[YOUR INSTRUCTIONS]
Convert the stretch from the start of the data through the line containing "[x=162, y=419]" into a Markdown table with the columns Row and Line, omitting blank lines and leaving the pictures out.

Entries on where items appear

┄┄┄┄┄┄

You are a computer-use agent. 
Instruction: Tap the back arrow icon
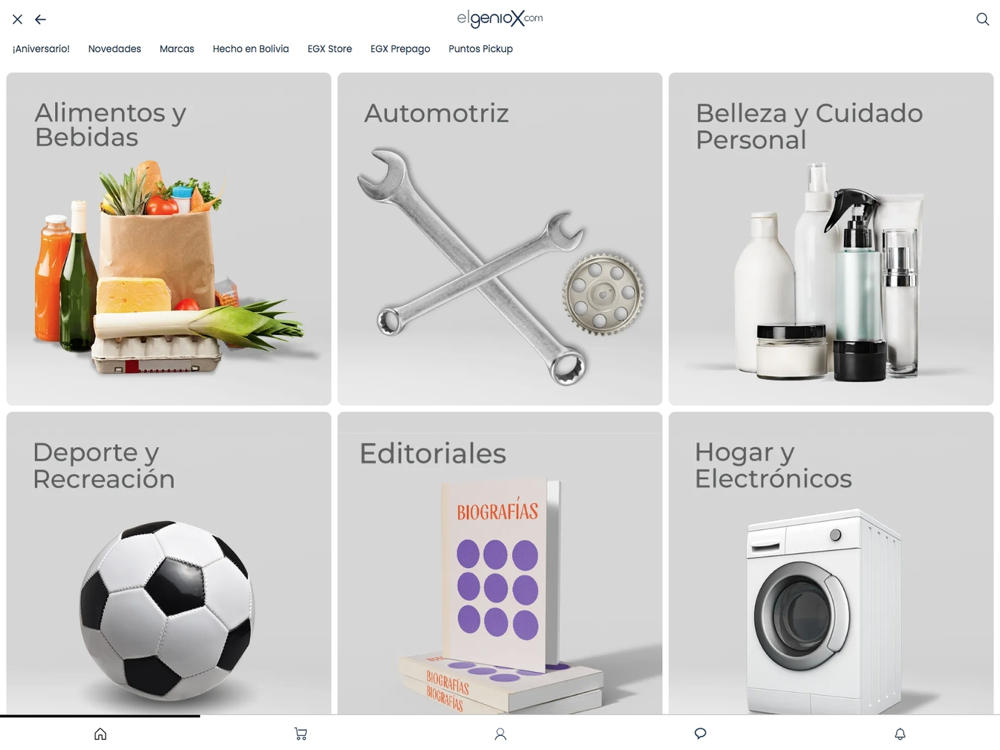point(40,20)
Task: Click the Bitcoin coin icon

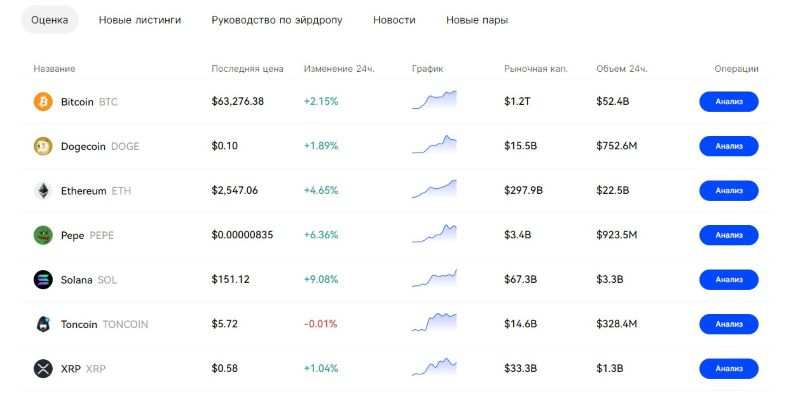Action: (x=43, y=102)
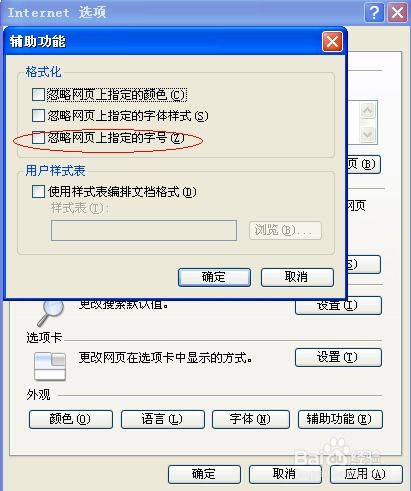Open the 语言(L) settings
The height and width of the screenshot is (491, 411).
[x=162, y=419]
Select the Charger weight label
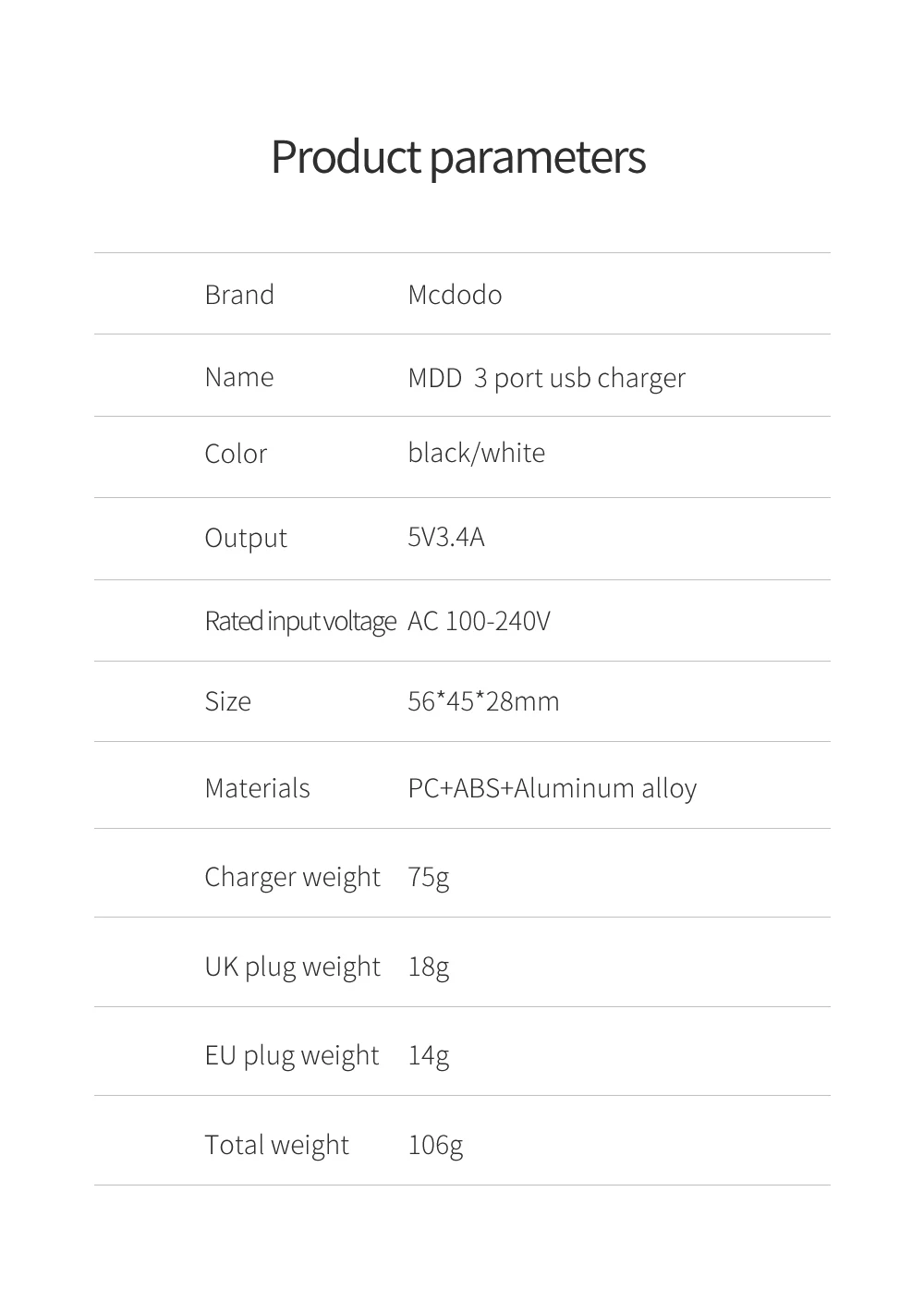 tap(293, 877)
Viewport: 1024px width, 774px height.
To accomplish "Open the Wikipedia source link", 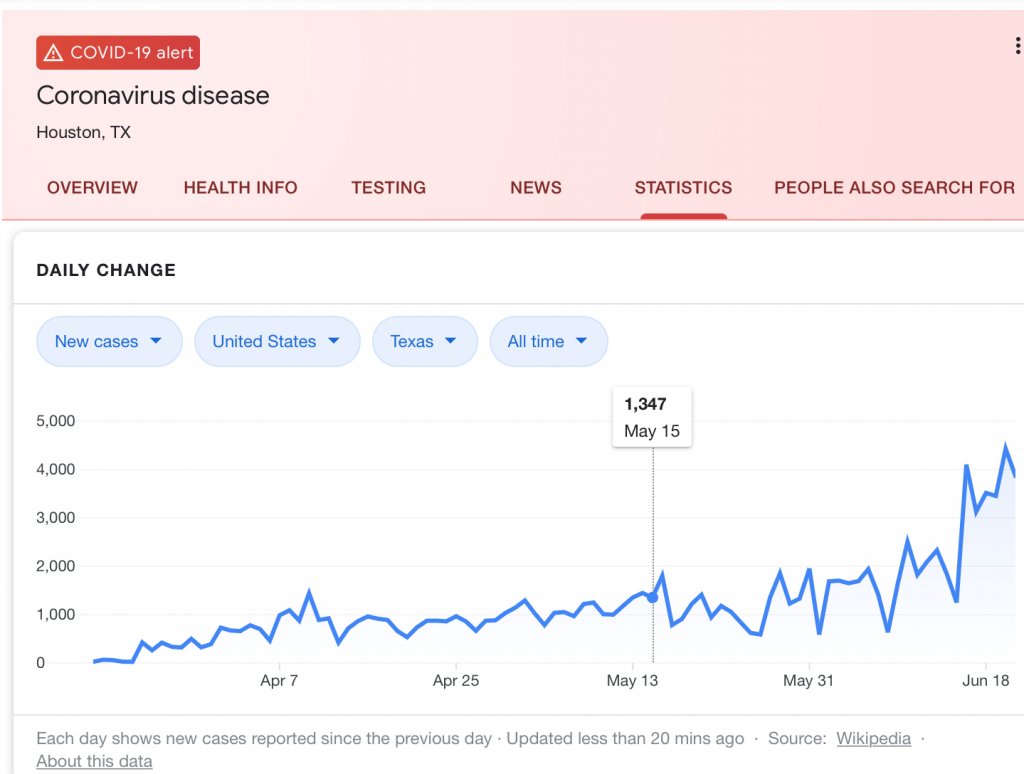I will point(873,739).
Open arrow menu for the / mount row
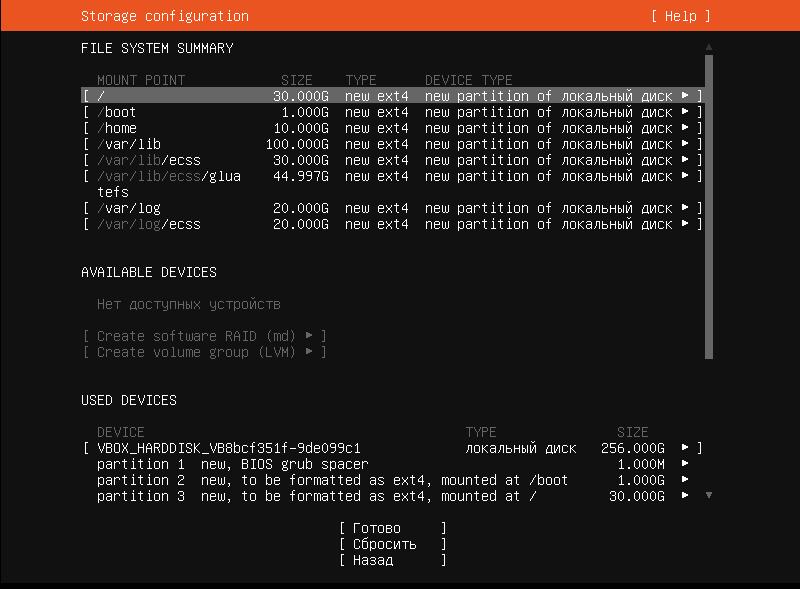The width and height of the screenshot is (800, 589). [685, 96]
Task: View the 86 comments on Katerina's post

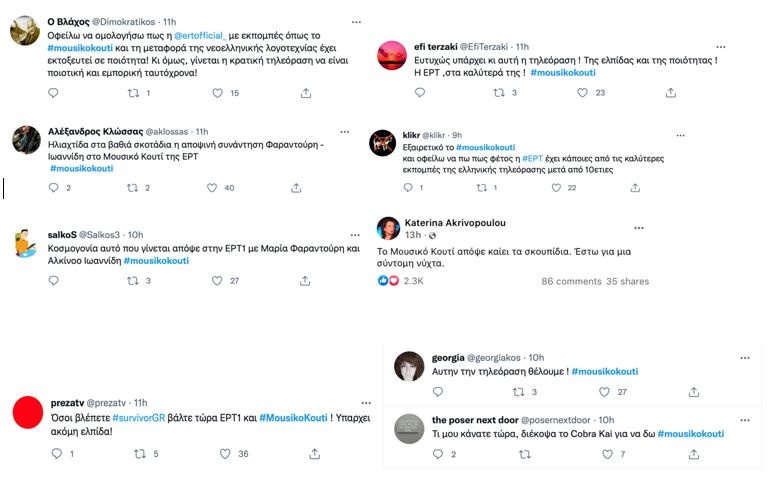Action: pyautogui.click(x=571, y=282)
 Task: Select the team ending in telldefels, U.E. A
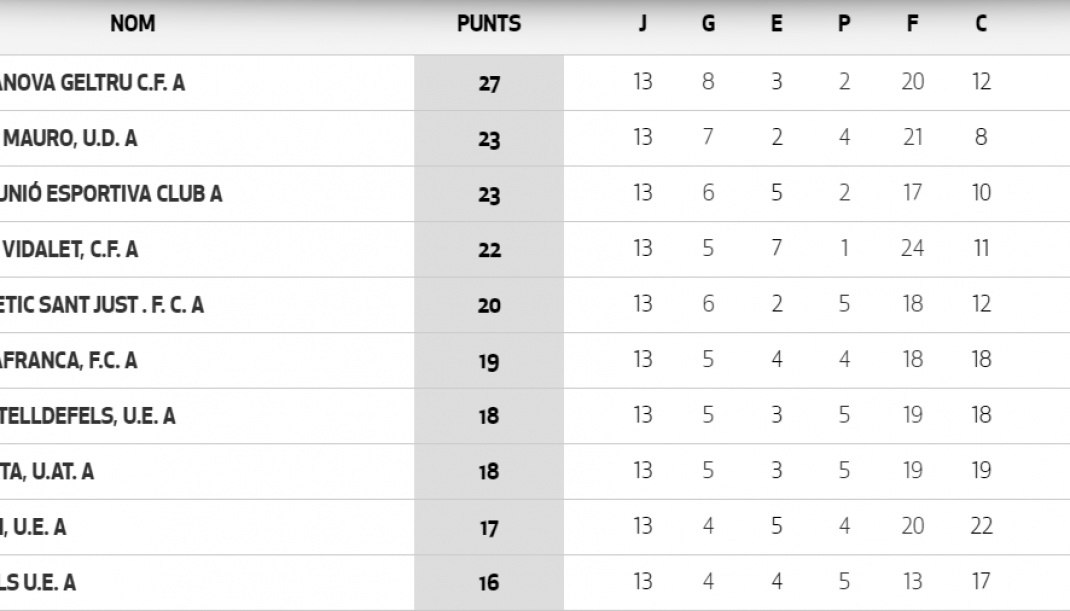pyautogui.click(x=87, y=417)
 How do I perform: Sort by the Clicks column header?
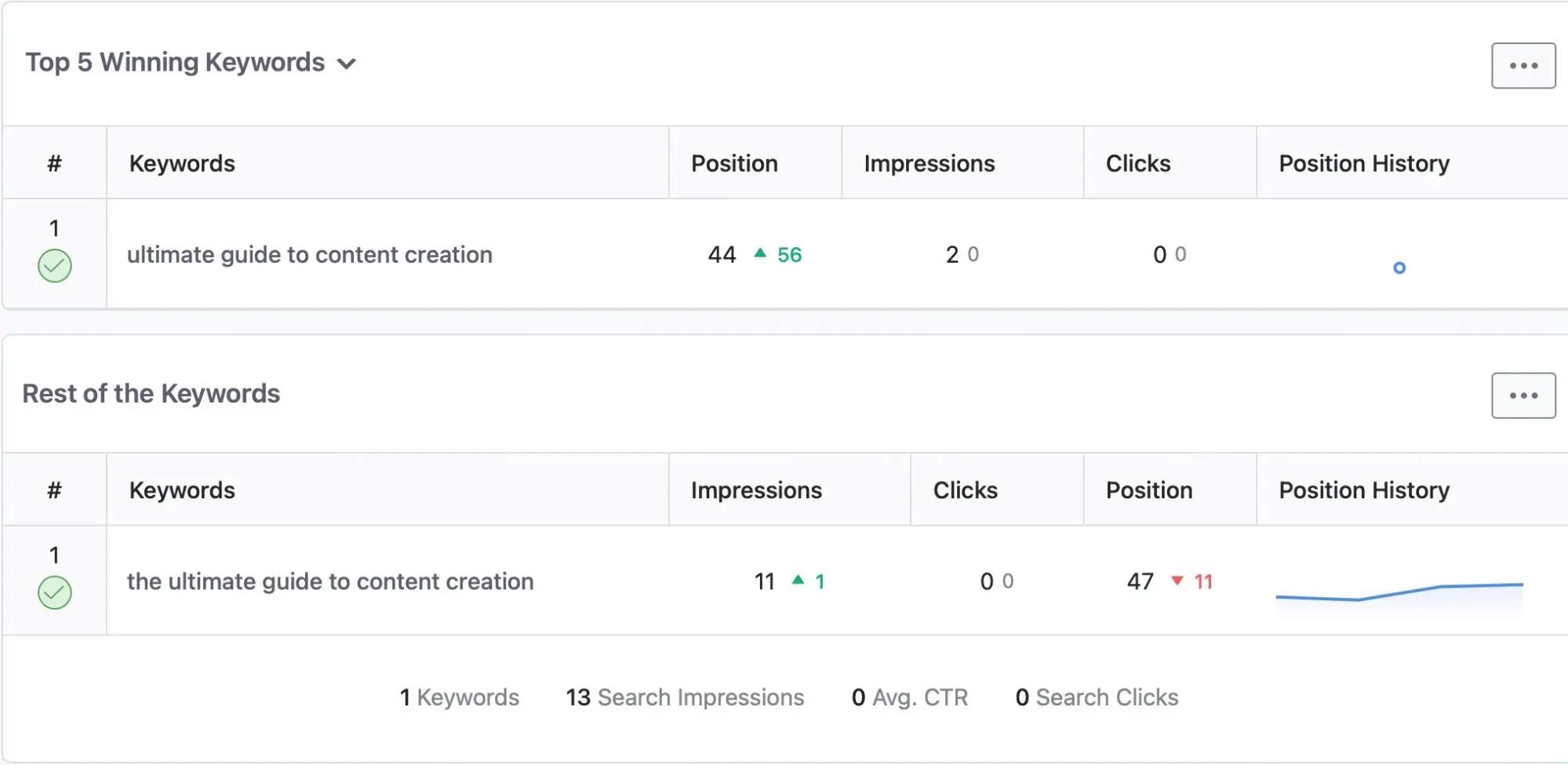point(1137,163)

┄┄┄┄┄┄

[ANSWER TO THIS EXERCISE]
| Row | Line |
|---|---|
| 1 | You are a computer-use agent.  |
| 2 | Instruction: Tap the back arrow icon |
| 3 | point(40,20) |
| 4 | Task: Click the Bitcoin coin icon |
| 5 | Action: (x=43, y=102) |
| 6 | Open the 语言(L) settings |
| 7 | The height and width of the screenshot is (491, 411). |
| 8 | [x=162, y=419] |